(credit: Dominik Meissner)
It’s no surprise that Federal Communications Commission Chairman Ajit Pai rolled back some of the changes made by former Chair Tom Wheeler. After Donald Trump’s election ensured that the FCC would switch to Republican control, Pai warned Wheeler against “midnight regulations” that can “quickly be undone” by new leadership. On Friday last week, Pai undid a few Wheeler-era decisions while saying that actions no longer supported by the commission’s majority “should not bind us going forward.”
But one decision in particular is galling to advocates for low-income Americans who can’t afford broadband Internet service. As we reported, the FCC on Friday told nine companies that they can no longer provide subsidized broadband to customers who qualify for the Lifeline program. This 32-year-old program gives poor people $9.25 a month toward communications services, and it was changed last year to support broadband in addition to phone service.

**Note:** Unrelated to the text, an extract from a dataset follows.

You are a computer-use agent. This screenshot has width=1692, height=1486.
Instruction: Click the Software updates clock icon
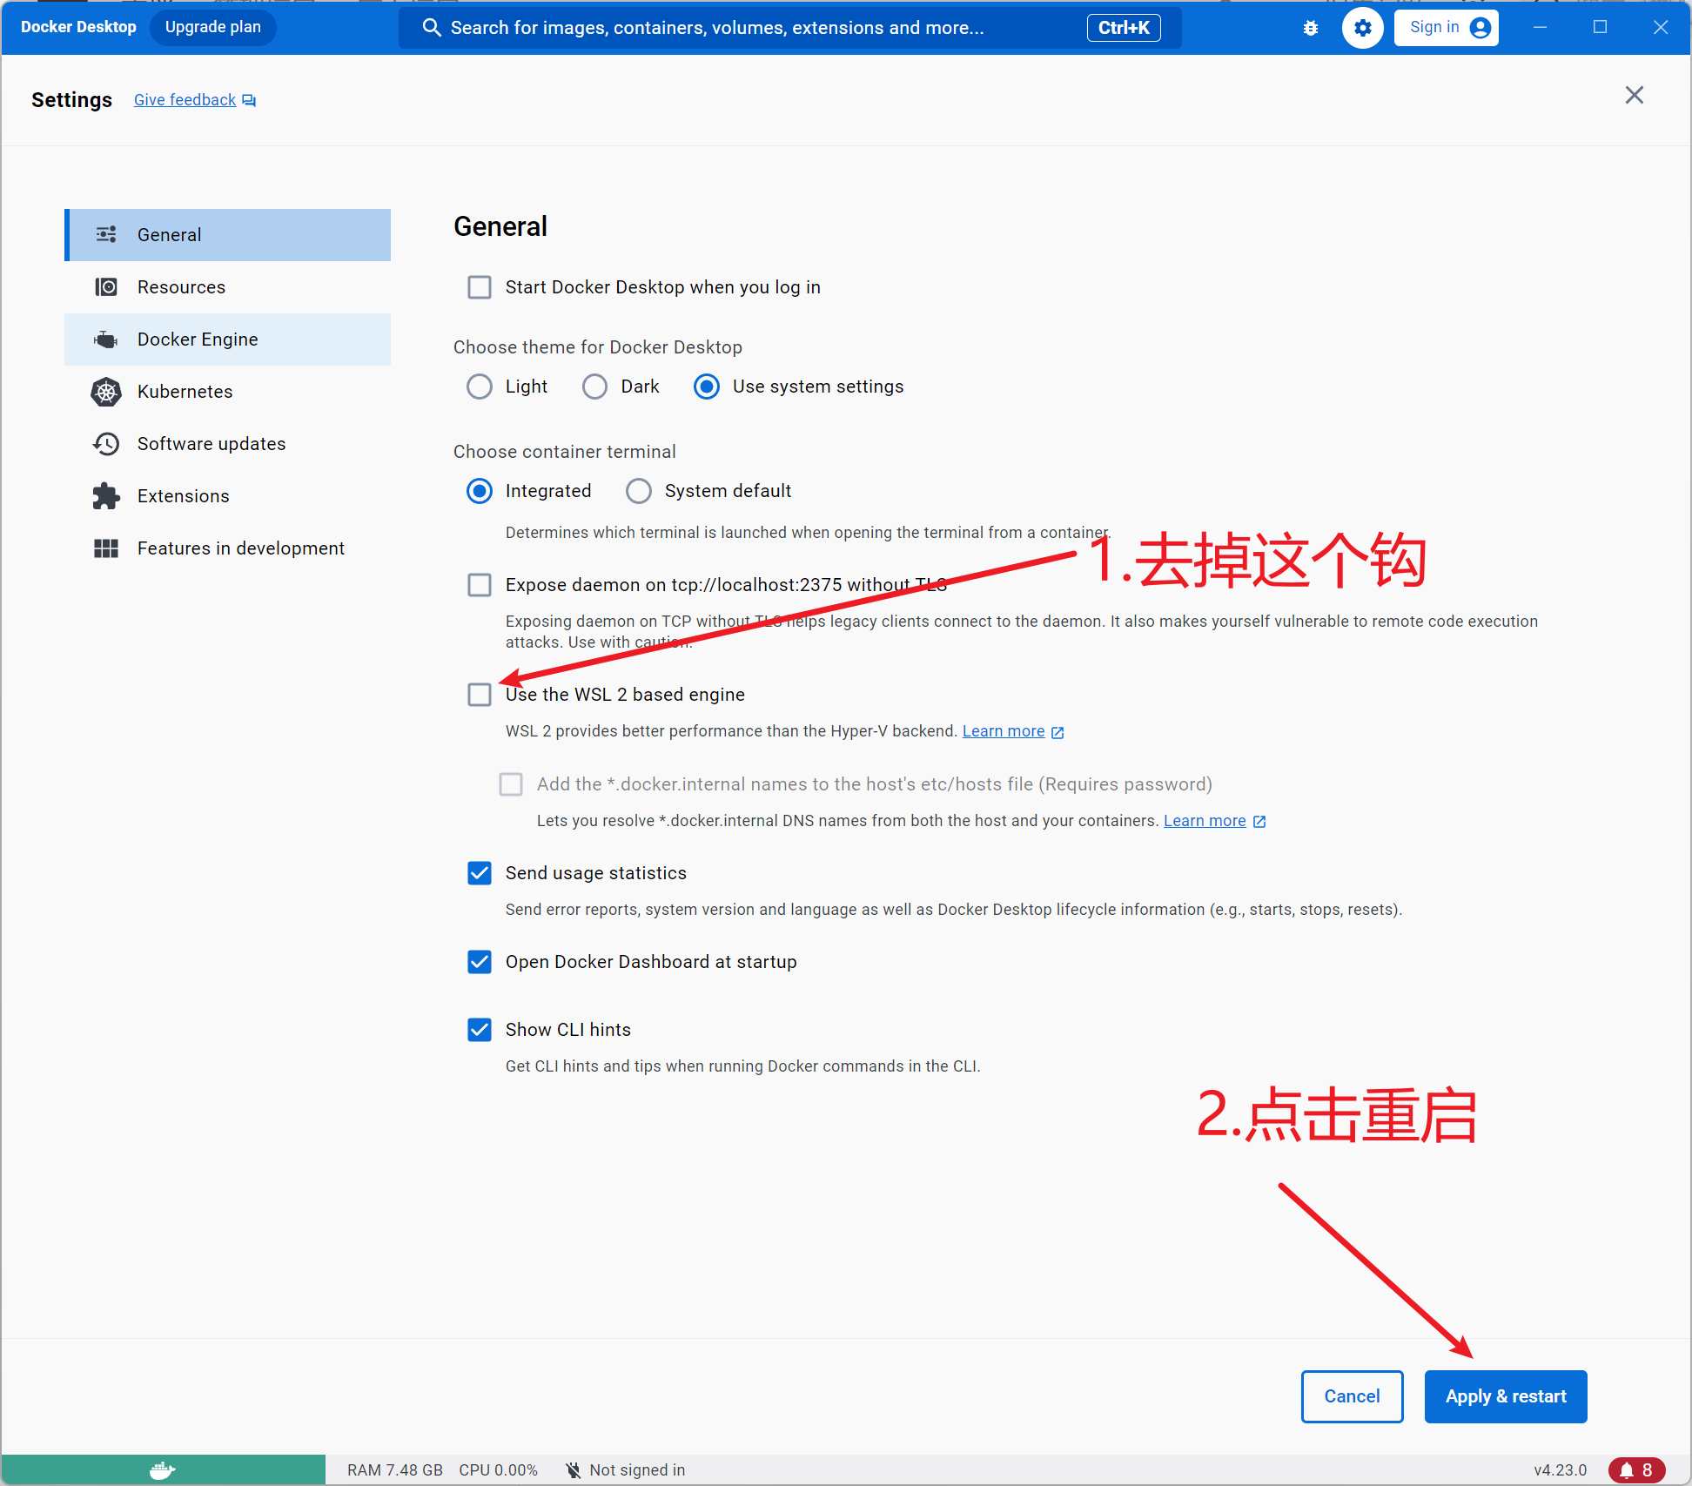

FCC procedures make it easy to overturn any recent action, and these nine companies gained their Lifeline broadband approvals late in Wheeler’s tenure. Pai’s FCC says the commission wants to implement new measures to combat fraud and waste in the Lifeline program and that revoking the Lifeline designations will provide additional time to achieve that. But none of the nine providers was accused of fraud, and the FCC already has the power to investigate and punish any provider that defrauds the program. Pai could have let these companies continue selling subsidized broadband to poor people as long as they committed no fraud, but he chose not to.